Global confusion as Trump floats tariffs on car imports

Source: Maxine Joselow, E&E News reporter • Posted: Friday, May 25, 2018

President Trump asked the Commerce Department to investigate whether tariffs on vehicle imports are necessary for national security, sowing global alarm and confusion.

“I instructed Secretary [Wilbur] Ross to consider initiating a Section 232 investigation into imports of automobiles, including trucks, and automotive parts to determine their effects on America’s national security,” the president said in a statement.

Trump was referring to a section in a 1960s-era trade law, which lets the president restrict imports that threaten “to impair the national security.” He used the same provision in March to justify slapping tariffs on foreign-made steel and aluminum (E&E News PM, March 8).

The administration is considering an additional 25 percent tariff on imported vehicles, a senior administration official told the Wall Street Journal.

Trump’s announcement drew swift and sharp rebukes from Japan, China and Germany.

In Tokyo, Economy, Trade and Industry Minister Hiroshige Seko said the decision could throw global markets into turmoil.
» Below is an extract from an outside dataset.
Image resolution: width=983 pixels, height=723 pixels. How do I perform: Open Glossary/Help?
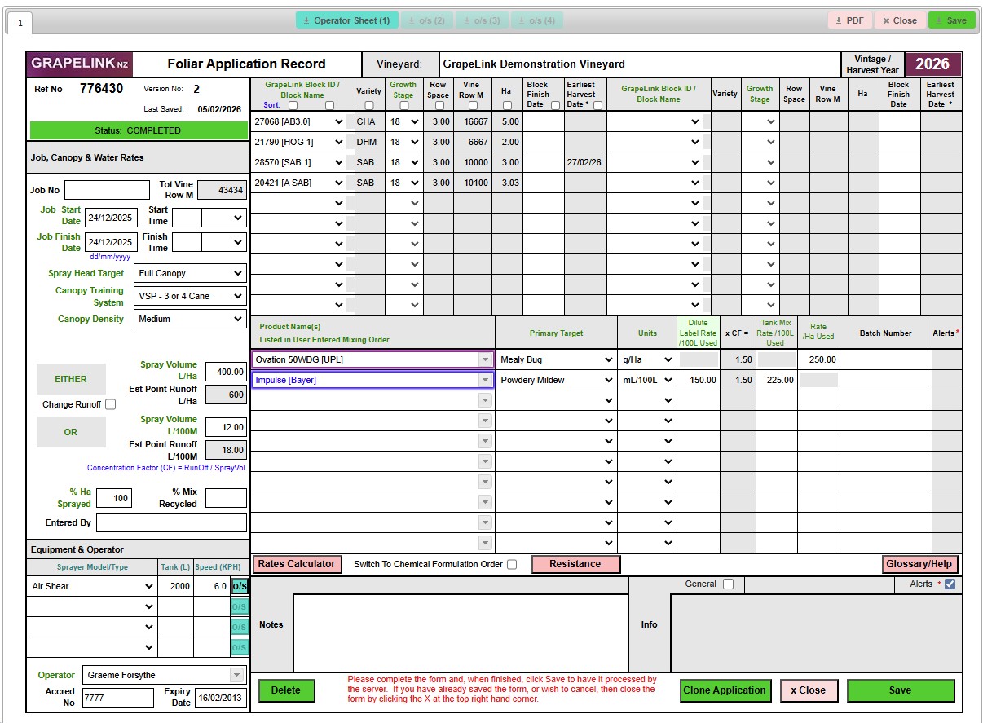pyautogui.click(x=919, y=564)
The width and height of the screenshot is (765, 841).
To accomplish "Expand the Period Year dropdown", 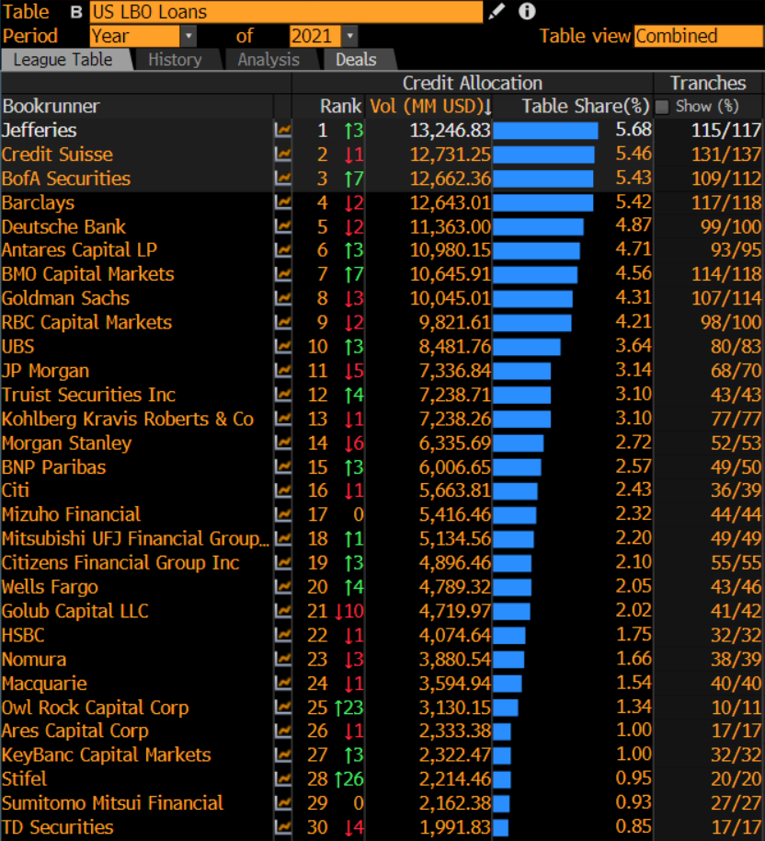I will coord(188,37).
Japan accounts for around 40 percent of U.S. vehicle imports.

“Imposing broad, comprehensive restrictions on such a large industry could cause confusion in world markets and could lead to the breakdown of the multilateral trade system based on WTO rules,” he said.

In Beijing, Commerce Ministry spokesman Gao Feng said abusing national security provisions could “undermine the multilateral trade system and disrupt the order of international trade.”

German Chancellor Angela Merkel said, “China and Germany are committed to multilateralism, and we are committed to free and fair trade.”

The decision also ruffled feathers on American soil. John Bozzella, CEO of the international industry group Global Automakers, said the decision would only hurt U.S. consumers.

“If these reports are true, it’s a bad day for American consumers,” Bozzella said in a statement. “To our knowledge, no one is asking for this protection. This path leads inevitably to fewer choices and higher prices for cars and trucks in America.”

Trade analysts said the move appeared to be aimed at pressuring Mexico during the final stages of negotiations over the North American Free Trade Agreement.

Mexico is the leading exporter of vehicles to the United States, followed by Japan, Canada and Germany, according to the Commerce Department. NAFTA talks with Canada and Mexico have recently stalled.

“I suspect that Mexico is the big target,” Safe Climate Campaign Director Dan Becker said in an interview.

“Most of the vehicles that would be affected, I think, are made in Mexico. Some of them are made by American manufacturers,” Becker said, noting that Ford Motor Co., Fiat Chrysler Automobiles NV and General Motors Co. all have operations south of the border.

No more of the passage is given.